When using LSTMs or GRUs, the input and/or output do not have the right shape. For example, the input batch has the shape [batch_size, seq_len, hidden_size]
, but an LSTM without batch_first=True
assumes an input of shape [seq_len, batch_size, hidden_size]
. Many people incorrectly use view()
or reshape()
to fix the shape. While it does fix the shape, it messes up the data and essentially prohibits proper training (e.g., the loss is not going down).
The correct way here is to use transpose()
or permute()
to swap dimensions.
To illustrate the problem, let’s create an example tensor with a batch_size
and seq_len
dimension; I omit the hidden_size
dimension to keep things simple
batch_size, seq_len = 3, 5
A = torch.zeros((batch_size, seq_len))
A[0,0:] = 1
A[1,0:] = 2
A[2,0:] = 3
This gives a tensor with shape [batch_size, seq_len]
looking like that:
tensor([[1., 1., 1., 1., 1.],
[2., 2., 2., 2., 2.],
[3., 3., 3., 3., 3.]])
Now let’s say you have defined an nn.LSTM
layer with batch_first=False
. In this case, you need two swap the two dimensions of A to make an a valid input for the LSTM layer (again, the hidden_size
dimension is omitted here).
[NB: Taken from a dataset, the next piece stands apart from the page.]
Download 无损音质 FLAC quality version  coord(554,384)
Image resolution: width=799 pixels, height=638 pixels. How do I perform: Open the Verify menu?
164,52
You can do this with the following commands:
A1 = a.transpose(1,0)
A2 = a.permute(1,0)
If you print either A1 or A1 you get the correct result:
tensor([[1., 2., 3.],
[1., 2., 3.],
[1., 2., 3.],
[1., 2., 3.],
[1., 2., 3.]])
However, if you use view()
or reshape()
like
A3 = a.view(seq_len, -1)
A4 = a.reshape(seq_len, -1)
you get the wrong result:
tensor([[1., 1., 1.],
[1., 1., 2.],
[2., 2., 2.],
[2., 3., 3.],
[3., 3., 3.]])
Note that for A1
, A2
, A3
, A4
the shape is [5, 3]
. So with respect to the shape all results are correct, i.e., [seq_len, batch_size]
, the LSTM layer will accept each result without throwing any error.
However, A3
and A4
have messed up the batch semantically. The network might still learn something – after all, there’s usually a pattern to be found in everything – but it will learn the wrong pattern.
view()
and reshape()
obviously have their purpose, for example, to flatten tensors. But for swapping dimensions they are generally the wrong methods. I hope this avoids some head-scratching, particularly for beginners. And I can point to this post when I see the next question that most likely suffer from that issue :).